■ **HOW TO COMPLETE THIS TASK**
Examine each line of the data, and copy the ones containing "Expand".

-- AVAILABLE RECORDS follows --

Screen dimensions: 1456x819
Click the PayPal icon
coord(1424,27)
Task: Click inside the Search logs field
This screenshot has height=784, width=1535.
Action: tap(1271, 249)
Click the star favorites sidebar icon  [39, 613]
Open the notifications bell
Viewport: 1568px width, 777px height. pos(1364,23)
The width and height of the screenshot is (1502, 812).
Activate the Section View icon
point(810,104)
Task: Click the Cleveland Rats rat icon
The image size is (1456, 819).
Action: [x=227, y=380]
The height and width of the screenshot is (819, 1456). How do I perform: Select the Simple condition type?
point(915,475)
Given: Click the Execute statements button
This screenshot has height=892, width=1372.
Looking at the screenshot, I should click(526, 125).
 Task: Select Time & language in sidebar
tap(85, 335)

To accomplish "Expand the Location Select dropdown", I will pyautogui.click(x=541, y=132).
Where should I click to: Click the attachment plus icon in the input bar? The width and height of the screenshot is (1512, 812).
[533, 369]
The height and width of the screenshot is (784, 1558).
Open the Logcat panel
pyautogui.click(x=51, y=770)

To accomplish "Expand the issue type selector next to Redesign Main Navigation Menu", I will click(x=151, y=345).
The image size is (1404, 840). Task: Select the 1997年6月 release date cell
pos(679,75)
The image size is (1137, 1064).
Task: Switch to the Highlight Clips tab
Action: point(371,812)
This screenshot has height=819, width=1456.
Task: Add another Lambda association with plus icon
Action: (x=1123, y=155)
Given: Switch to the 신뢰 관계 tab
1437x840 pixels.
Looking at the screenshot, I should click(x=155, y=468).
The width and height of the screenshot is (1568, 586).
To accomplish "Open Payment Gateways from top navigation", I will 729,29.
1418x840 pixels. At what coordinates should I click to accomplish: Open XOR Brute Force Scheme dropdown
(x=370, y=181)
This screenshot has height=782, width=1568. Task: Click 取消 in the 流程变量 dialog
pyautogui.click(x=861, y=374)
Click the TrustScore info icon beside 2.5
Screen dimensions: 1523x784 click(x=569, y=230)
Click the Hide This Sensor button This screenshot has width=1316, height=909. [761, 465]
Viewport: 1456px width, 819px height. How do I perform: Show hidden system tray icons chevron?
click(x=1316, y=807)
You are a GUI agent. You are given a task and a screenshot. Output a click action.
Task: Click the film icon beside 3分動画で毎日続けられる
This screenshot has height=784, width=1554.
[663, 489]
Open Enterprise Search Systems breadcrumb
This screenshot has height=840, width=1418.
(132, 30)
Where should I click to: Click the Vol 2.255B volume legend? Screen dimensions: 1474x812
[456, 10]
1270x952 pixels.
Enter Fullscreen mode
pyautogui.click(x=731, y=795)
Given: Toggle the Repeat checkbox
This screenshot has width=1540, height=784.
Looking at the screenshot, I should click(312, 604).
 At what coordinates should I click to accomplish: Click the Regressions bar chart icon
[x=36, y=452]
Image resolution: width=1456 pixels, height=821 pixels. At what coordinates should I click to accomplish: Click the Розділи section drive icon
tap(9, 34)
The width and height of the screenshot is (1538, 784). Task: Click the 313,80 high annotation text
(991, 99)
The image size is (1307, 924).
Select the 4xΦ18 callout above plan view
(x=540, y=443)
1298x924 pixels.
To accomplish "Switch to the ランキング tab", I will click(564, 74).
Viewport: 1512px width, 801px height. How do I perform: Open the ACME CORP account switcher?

-- AVAILABLE RECORDS concluded --

■ **OUTPUT OF THE TASK**
To accomplish "Expand the Location Select dropdown", I will pyautogui.click(x=541, y=132).
To accomplish "Expand the issue type selector next to Redesign Main Navigation Menu", I will click(x=151, y=345).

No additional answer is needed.